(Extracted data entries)

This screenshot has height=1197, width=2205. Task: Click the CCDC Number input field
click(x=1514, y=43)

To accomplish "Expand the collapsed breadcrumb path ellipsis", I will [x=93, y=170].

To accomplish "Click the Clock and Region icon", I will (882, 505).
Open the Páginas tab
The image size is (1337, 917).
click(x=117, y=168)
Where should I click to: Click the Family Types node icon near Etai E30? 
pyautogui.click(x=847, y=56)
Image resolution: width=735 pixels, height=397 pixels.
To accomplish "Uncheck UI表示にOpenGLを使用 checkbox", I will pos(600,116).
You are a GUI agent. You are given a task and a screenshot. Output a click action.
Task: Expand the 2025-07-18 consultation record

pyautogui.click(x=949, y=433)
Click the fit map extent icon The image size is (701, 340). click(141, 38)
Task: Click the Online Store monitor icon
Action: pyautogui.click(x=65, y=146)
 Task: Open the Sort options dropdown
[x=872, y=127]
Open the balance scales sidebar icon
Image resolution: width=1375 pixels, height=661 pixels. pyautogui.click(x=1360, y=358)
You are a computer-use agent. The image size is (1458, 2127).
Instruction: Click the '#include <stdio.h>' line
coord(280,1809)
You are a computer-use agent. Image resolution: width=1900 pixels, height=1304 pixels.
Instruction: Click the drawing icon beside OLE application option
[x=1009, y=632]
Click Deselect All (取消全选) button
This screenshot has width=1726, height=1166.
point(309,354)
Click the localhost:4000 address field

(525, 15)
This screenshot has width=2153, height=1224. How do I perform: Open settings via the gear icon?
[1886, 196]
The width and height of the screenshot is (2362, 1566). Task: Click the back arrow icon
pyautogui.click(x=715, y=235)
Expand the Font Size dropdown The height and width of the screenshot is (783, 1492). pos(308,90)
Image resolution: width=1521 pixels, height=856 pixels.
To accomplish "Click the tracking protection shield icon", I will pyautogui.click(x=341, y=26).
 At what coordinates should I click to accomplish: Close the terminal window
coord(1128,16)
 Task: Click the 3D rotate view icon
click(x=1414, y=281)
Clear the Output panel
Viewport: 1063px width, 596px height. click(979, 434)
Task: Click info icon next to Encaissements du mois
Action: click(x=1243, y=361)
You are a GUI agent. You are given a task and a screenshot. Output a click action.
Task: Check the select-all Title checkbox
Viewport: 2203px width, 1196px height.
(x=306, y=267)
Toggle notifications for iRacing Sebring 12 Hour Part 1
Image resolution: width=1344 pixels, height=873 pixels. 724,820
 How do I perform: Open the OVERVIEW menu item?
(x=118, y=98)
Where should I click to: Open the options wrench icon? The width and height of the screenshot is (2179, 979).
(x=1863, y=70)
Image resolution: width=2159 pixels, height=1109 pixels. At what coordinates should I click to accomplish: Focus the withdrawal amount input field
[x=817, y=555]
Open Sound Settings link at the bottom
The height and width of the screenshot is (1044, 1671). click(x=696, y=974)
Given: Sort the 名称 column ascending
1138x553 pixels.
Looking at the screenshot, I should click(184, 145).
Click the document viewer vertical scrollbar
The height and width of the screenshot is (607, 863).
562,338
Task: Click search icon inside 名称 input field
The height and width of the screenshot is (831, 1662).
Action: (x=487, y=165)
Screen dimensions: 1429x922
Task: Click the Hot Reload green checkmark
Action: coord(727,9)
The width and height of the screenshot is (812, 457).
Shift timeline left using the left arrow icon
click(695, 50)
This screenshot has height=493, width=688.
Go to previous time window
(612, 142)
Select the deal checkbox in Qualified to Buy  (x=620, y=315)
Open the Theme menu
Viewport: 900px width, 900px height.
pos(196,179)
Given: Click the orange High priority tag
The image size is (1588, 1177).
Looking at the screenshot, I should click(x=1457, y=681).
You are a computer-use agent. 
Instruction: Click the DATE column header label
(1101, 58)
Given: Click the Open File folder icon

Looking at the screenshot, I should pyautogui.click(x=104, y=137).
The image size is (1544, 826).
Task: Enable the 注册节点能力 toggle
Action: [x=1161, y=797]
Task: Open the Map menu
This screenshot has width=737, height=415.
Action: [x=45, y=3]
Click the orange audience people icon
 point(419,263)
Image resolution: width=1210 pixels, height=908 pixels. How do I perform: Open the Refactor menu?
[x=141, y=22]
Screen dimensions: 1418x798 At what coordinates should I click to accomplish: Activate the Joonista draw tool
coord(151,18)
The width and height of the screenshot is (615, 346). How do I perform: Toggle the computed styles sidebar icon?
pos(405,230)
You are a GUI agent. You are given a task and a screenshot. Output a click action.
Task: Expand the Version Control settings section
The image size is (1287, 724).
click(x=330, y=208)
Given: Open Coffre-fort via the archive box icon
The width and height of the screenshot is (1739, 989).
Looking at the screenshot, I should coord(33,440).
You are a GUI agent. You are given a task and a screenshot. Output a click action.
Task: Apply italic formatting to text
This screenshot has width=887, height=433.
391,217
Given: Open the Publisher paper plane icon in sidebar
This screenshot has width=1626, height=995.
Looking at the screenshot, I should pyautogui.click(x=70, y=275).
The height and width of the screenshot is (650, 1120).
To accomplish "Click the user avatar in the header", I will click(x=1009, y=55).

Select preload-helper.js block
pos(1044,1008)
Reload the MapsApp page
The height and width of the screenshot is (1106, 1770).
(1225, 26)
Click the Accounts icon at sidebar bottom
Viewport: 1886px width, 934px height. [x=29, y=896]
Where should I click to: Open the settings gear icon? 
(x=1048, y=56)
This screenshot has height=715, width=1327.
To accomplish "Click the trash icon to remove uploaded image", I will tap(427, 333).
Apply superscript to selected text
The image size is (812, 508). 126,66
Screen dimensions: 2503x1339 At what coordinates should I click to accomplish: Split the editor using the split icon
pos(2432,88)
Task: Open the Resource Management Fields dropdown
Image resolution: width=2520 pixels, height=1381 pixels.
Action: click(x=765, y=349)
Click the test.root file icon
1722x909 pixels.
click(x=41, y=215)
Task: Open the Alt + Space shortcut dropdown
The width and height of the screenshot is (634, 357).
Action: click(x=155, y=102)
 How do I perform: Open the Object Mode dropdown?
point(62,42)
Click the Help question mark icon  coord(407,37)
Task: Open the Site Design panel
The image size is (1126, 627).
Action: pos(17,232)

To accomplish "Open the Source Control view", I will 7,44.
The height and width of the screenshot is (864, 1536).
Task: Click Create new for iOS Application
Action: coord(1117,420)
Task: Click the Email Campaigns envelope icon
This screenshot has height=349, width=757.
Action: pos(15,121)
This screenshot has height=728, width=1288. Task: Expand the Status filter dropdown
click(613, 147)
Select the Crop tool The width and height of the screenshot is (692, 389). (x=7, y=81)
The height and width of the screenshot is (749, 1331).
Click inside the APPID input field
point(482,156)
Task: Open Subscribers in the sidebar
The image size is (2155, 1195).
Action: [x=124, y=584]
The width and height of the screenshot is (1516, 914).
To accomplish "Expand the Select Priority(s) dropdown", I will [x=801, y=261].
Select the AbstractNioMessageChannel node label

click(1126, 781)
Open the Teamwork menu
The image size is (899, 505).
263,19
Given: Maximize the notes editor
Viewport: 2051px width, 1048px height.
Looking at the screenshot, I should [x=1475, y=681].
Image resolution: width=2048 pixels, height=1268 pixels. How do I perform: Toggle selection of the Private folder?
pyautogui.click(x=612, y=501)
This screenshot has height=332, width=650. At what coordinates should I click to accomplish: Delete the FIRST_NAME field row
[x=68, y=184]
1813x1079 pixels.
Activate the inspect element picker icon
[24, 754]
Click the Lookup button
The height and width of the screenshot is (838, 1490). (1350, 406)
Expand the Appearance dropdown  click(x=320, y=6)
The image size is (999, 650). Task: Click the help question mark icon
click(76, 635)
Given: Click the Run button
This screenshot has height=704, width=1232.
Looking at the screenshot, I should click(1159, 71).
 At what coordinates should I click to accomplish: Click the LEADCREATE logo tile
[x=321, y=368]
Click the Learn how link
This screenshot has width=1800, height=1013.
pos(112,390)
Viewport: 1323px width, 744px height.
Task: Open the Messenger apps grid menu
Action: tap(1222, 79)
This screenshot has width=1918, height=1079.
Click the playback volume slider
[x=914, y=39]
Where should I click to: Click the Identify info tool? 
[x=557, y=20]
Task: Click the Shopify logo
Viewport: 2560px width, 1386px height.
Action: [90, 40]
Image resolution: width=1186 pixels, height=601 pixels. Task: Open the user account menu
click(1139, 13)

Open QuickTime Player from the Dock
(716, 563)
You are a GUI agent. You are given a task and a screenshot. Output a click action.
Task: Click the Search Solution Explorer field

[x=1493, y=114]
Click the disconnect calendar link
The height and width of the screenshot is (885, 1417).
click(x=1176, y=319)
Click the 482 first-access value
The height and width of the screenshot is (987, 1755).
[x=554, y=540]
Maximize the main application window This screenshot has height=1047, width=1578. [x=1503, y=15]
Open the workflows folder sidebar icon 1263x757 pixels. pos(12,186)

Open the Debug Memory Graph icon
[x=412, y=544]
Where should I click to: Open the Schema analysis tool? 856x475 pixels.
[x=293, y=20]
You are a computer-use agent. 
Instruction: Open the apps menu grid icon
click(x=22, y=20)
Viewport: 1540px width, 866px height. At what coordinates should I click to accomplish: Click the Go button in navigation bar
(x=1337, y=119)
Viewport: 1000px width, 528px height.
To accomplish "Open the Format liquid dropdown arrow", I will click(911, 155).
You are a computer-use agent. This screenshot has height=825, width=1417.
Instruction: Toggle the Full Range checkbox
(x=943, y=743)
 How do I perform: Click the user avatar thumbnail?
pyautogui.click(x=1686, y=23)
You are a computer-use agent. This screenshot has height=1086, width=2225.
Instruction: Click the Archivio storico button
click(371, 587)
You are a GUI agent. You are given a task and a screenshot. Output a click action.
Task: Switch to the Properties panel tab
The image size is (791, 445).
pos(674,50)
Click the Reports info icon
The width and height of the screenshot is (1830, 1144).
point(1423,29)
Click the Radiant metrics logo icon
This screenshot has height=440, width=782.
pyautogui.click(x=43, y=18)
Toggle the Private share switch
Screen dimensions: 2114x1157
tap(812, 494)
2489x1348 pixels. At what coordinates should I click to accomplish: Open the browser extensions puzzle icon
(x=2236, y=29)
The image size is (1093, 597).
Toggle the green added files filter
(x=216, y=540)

● Work order: Check each line of the records above for "Maximize", and copy those that have it.

● Output:
Given: Maximize the notes editor
Maximize the main application window This screenshot has height=1047, width=1578. [x=1503, y=15]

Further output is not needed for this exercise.